Il MUOS per ipermilitarizzare e depredare l’Artico
di Antonio Mazzeo
Gli Stati
Uniti d’America hanno un asso nella manica per trionfare nella competizione tra
vecchie e nuove superpotenze per il controllo militare, politico ed economico
dei mari del Polo Nord e dell’Antartide, fragilissimi ecosistemi.
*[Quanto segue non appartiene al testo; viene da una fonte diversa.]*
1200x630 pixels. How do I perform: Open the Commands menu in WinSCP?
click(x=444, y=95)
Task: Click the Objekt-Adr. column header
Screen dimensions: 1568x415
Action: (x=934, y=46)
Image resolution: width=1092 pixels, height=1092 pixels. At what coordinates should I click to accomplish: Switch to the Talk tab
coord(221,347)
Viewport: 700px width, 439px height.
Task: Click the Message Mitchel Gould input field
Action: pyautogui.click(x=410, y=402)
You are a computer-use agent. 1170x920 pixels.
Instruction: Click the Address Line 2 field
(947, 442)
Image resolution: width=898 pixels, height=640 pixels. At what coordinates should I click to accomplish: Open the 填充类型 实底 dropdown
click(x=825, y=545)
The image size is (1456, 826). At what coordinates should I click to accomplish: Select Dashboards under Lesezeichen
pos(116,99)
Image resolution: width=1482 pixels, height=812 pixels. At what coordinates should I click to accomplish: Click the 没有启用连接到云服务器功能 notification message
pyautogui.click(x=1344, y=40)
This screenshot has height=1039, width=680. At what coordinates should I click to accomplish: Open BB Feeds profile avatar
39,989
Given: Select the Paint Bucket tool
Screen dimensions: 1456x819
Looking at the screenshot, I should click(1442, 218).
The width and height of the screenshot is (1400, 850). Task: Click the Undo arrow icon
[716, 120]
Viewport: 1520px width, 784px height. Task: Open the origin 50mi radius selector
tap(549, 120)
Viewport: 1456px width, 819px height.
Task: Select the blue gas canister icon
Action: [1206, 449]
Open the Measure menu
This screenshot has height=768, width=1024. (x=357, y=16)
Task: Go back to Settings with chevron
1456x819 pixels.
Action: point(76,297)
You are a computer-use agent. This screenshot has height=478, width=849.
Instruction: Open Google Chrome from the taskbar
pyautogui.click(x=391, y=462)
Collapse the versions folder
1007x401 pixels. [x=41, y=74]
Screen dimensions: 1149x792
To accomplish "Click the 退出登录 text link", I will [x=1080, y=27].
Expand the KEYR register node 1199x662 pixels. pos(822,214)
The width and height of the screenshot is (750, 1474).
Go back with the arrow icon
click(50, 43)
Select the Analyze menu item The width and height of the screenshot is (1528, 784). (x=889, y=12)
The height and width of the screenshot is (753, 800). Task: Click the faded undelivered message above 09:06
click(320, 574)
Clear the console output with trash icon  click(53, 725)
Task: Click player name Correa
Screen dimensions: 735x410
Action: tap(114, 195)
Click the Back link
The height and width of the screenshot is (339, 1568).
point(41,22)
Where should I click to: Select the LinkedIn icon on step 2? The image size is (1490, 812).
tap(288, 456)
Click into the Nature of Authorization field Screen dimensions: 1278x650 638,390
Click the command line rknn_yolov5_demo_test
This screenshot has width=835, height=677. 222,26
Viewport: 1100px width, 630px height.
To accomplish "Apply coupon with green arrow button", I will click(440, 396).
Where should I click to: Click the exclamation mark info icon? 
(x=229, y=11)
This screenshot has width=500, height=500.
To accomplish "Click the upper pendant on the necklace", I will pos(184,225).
Si tratta del
MUOS (Mobile User Objective System), il più recente sistema di
telecomunicazioni satellitari della Marina militare Usa, costituito da quattro
terminali terrestri distribuiti in tutto il pianeta (uno in Sicilia,
all’interno della riserva naturale “Sughereta” di Niscemi, Caltanissetta) e
cinque satelliti in orbita geostazionaria a oltre 36.000 km di distanza.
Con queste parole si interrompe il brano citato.